The same can be said for the XLK Tech ETF XLK, -0.09%, which has declined 7% and has also held above its 100 day moving average. Finally, the SMH semiconductor ETF SMH, -1.07%, which has fallen into correction territory, was key, in particularly the 220 level. “If it closes next week below that level, it will give it a key “lower-low,” he said.

Despite the tech slump, it wasn’t all doom and gloom for the broader market, with the S&P 500 SPX, +0.77% just 2.3% off its all-time highs of February. “Even though things like Tesla TSLA, +0.74% and the ARK ETF ARKK, +0.06% are down 30% and 25% respectively from their January all-time highs, the broad market will be just fine if these hard-hit areas are able to stabilize further from Friday’s bounce,” he said.

The markets

The price of Brent crude BRNK21, -1.34% briefly topped $70 a barrel for the first time in a year after Saudi Arabia and Yemen rebels traded airstrikes. The Dow Jones Industrial Average DJIA, +1.39% was 1.2%, or 375 points up, in early trading, while the S&P 500 climbed 0.7% and the Nasdaq was 0.4% up. European stocks rose, with companies that have struggled during the COVID-19 pandemic leading the way.

The chart

French trade data shows a clear “Brexit effect” in January, ING analysts said, noting a 20% decline in imports from the U.K., while imports from the rest of the world increased.

Source: Macrobond, ING

The buzz

U.S. public health officials have warned another coronavirus surge could be around the corner and that now isn’t the time to relax restrictions.

President Joe Biden said he anticipated relief checks and deposits for Americans to be sent out this month, after Senate passage of the COVID-19 stimulus bill. He added the bill will speed up the availability of vaccinations.

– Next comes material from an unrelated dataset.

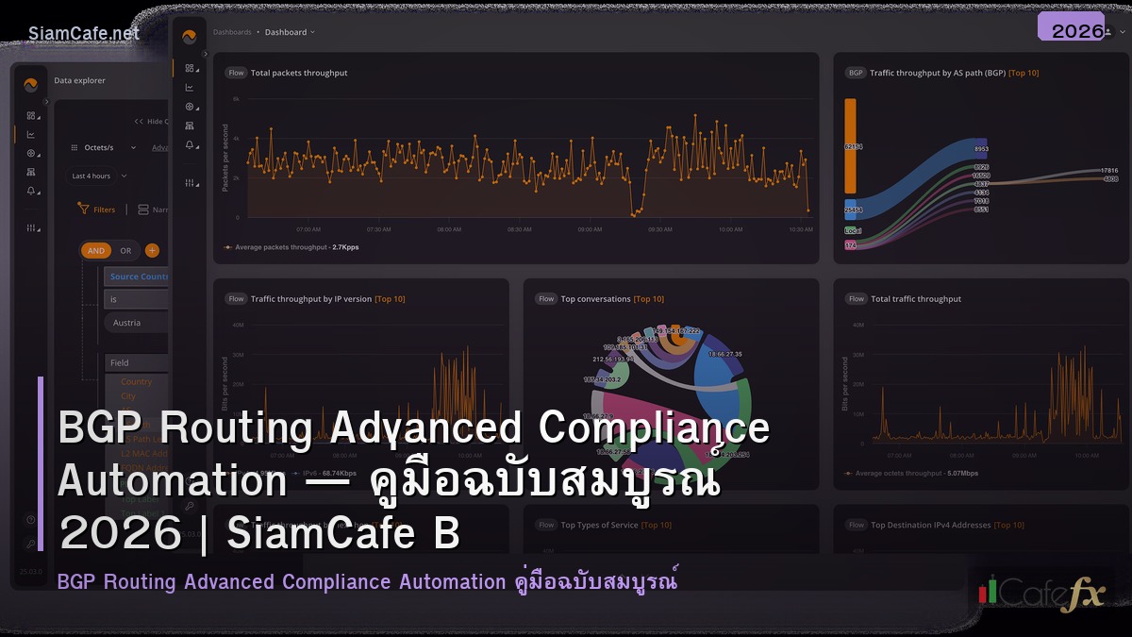The width and height of the screenshot is (1132, 637).
Task: Click the Filters funnel icon in Data explorer
Action: coord(84,210)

MacKenzie Scott, the philanthropist formerly married to Jeff Bezos, has married a Seattle schoolteacher following her 2019 divorce from the Amazon.com founder, according to a person familiar with the matter.

Prince Harry and his wife Meghan opened up to Oprah Winfrey in an explosive interview late on Sunday.

General Electric GE, +3.86% is nearing a $30 billion-plus deal to combine its aircraft-leasing business with Ireland’s AerCap Holdings, according to people familiar with the matter.

Random reads

Meghan Markle revealed she worked at Humphrey Yogart. The internet is over the spoon.

Shoe shop chain Shoe Zone replaces Peter Foot with Terry Boot as finance director. It’s not a joke.